Rolling Thunder journey leaves Windsor Friday for occasion in Ottawa

One of the organizers of a motorcycle event in Ottawa this weekend urges participants to be peaceful but warns it will be a “free for all” if Ottawa Police don’t allow vehicles downtown.

Neil Sheard posted a video on YouTube on Sunday insisting the event would be peaceful. A message on the Rolling Thunder Ottawa Official Facebook page said the ride, which starts in Windsor on Friday morning, is not a protest but “simply an event to celebrate our freedoms and lay a wreath at the memorial,” referring to the National War Memorial on Parliament Hill.

Some organizations in Ottawa have expressed fear the event has connections to previous Freedom Convoy protests.

Community Solidarity Ottawa issued a statement to the media earlier this week saying, “Rolling Thunder Ottawa is not a bike rally in support of veterans. It is a thinly disguised extension of February’s anti-democratic, month-long ‘Freedom Convoy’ occupation of Ottawa that threatened and harassed residents, blocked streets and blanketed the city with dangerous levels of noise and pollution.”

The ride will leave from 4040 County Road 46, the Husky Station, at 8 am Friday and proceed to London. It should arrive at the Flying J Travel Center in London by 9:30 am and depart at 10 am, arriving in Ottawa that evening.

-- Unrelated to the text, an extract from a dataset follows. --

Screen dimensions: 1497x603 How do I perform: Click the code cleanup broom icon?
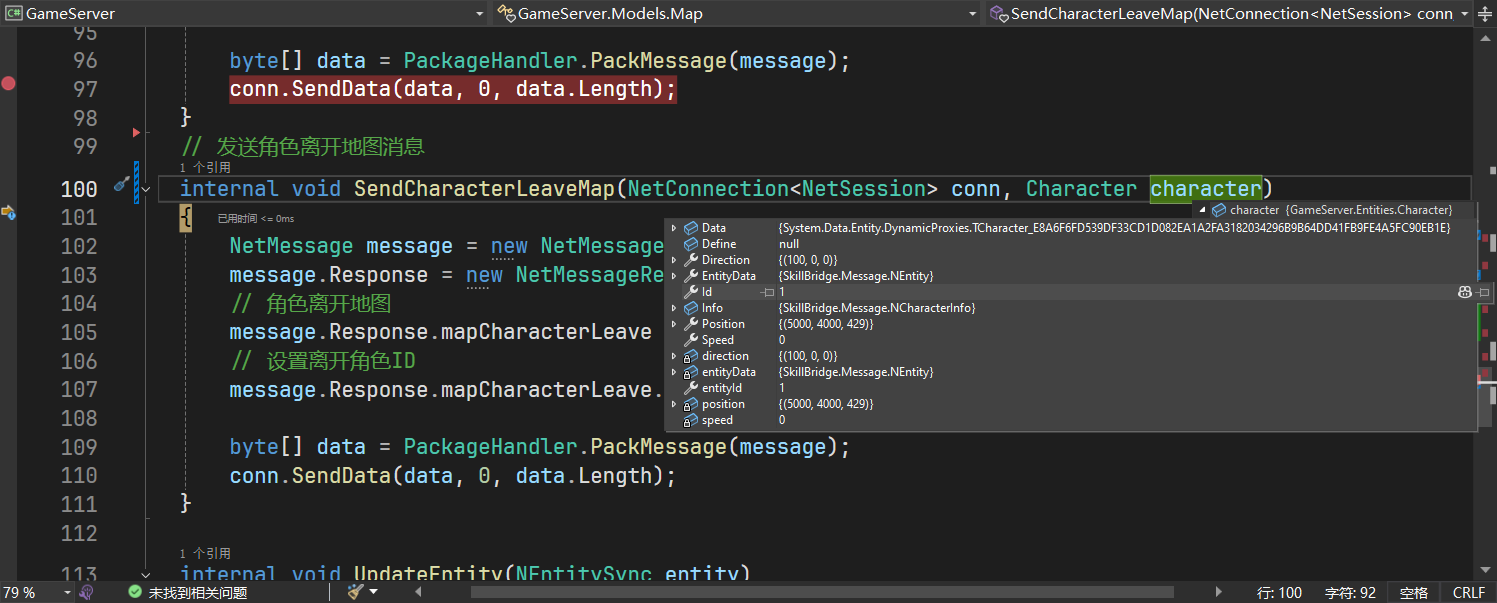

Windsor Police are aware of the event.

“While we can’t discuss our operational plans at this time, we would like to emphasize is that our priorities are to ensure public safety and to keep the peace,” said Constable Darius Goze. “The Windsor Police Service respects the rights of our citizens to exercise their freedom of expression and peaceful assembly. At the same time, the general public, road users, residents and businesses also have the right to a safe community and a safe environment.”

On Monday, the Ottawa Police Service stated it “has developed an enhanced operational approach to manage the Rolling Thunder event — along with any impacts from the arrival of participants on April 29.”

While the statement said it will respect lawful and peaceful demonstration, it will not “allow for unsafe or unlawful conditions that could lead to another unlawful protest as seen in February.”

The statement referred to the three-week protest in downtown Ottawa that prompted Prime Minister Justin Trudeau to invoke the Emergencies Act. It gave police special powers to clear the protesters in Ottawa and in front of the Ambassador Bridge in Windsor. A public inquiry into the use of the Act is underway, and Ontario Court of Appeal Justice Paul Rouleau should release a report no later than next February.

The plan includes vehicle exclusion zones. Protesters will be allowed on Parliament Hill, but they will have to park their vehicles off-site.

“As a result of the unlawful protest, the City of Ottawa’s position is that no motor vehicle protests, rallies, or events will be allowed in the designated downtown core areas. The Ottawa Police is supporting and enforcing that decision. This includes areas near Parliament Hill and the National War Memorial,” police said.

There will also be a larger police presence than in February, and police will monitor online commentary. Any threatening or intimidating behavior will be investigated and subject to charges where warranted. The Hate Crime Unit will be in place, and police said they would be in contact with the Crown Attorney.

“Now you’ve taken that little bit of control, that quasi control that we could have had to guide the motorcycles, and now, it’s going to be a free for all,” Sheard said on Sunday. “It’s going to be a safety issue, Mr Mayor [Jim Watson] — The onus is on you. I can’t just say, snap my fingers and say, ‘guys go away. Bikers do whatever you want.’ They’re big boys and girls.” reached out to Brandon Medd, believed to be organizing the ride’s departure from Windsor. As of publication, Medd had not responded.